RON DERMER’S AUSCHWITZ FIB
Now, if you thought Minister Ron Dermer was a thinker, even an intellectual, I must confess that I’ve changed my mind on that one. Minister Dermer told the cabinet ministers: “Even though the deal is difficult, I don’t think any of you cannot go for it.” And then, so help me, he said: “In the Holocaust, Jews wanted to bomb the tracks leading to Auschwitz. The State Department refused and claimed that it was not one of the goals of the war. For us, it is the goal. We have a country, we have the ability, it’s about saving lives. Grab it with both hands, to save many lives.”
Minister of Strategic Affairs Ron Dermer’s official job is to represent the Israeli side to the world media, a job that on occasion requires some fibbing. So, he fibbed on the Auschwitz thing, too.
As the US Department of War kept refusing to bomb the railroad tracks leading to the death camps, even on missions that targeted areas very nearby, by 1944 Jews began to demand the bombing of the Auschwitz-Birkenau complex itself, complete with the thousands of Jewish inmates in it.
The first proposal to bomb Auschwitz was made on May 16, 1944, by Slovak Rabbi Michael Dov Weissmandl, the leader of a Jewish underground. At about the same time, two officials of the Jewish Agency in Palestine made similar suggestions – Yitzhak Gruenbaum to the US Consul-General in Jerusalem Lowell C. Pinkerton, and Moshe Shertok (later Sharet) to George Hall, the British under-secretary of state for foreign affairs.
On June 19, 1944, the Jewish Agency in Jerusalem received the reports summary of the industrial death operations in the Nazi camps, and David Ben-Gurion and the Jewish Agency, immediately upon learning that Auschwitz was indeed a death camp, urged President Franklin Delano Roosevelt to bomb the camp and the train tracks leading to the camp.
Despite the certainty that thousands of Jews may die, these Jewish leaders did not dream of asking the Allied forces to stop the war effort for a single day to negotiate for their release, because you don’t negotiate with Nazis, you kill them, and kill them, until you force them down to their knees.

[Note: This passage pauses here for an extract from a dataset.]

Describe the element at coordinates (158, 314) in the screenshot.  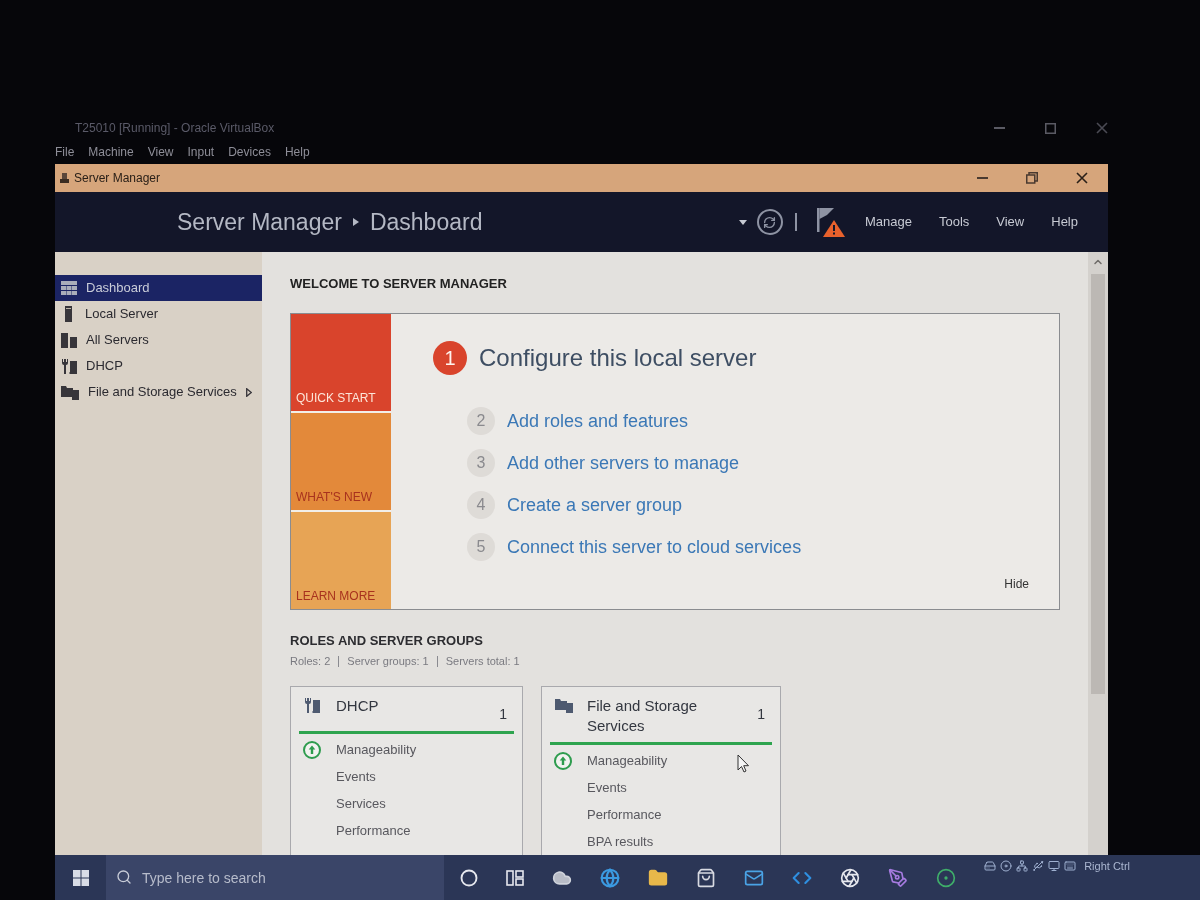
I see `sidebar-item: Local Server` at that location.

Israel’s mainstream media ignore a considerable contingency of families of hostages who demand that all the hostages would be set free, or no deal. They argue that no one Jewish soul is more important than another. Moreover, those families argue the national value of eliminating Hamas is higher than the personal value of releasing their loved ones. Also: among the kidnapped soldiers, if they are still alive, there are many wounded whose condition may be worse than that of the children, the mothers, and the elderly slated to go free.
Against their clarity of mind and heart, Netanyahu’s failure as a leader appears even more staggering. To those who still compare him to Ben Gurion, I must paraphrase the 1988 United States vice-presidential Democratic candidate Senator Lloyd Bentsen’s response to Republican candidate Senator Dan Quayle: “I knew Ben Gurion. Bibi, you’re no Ben Gurion.”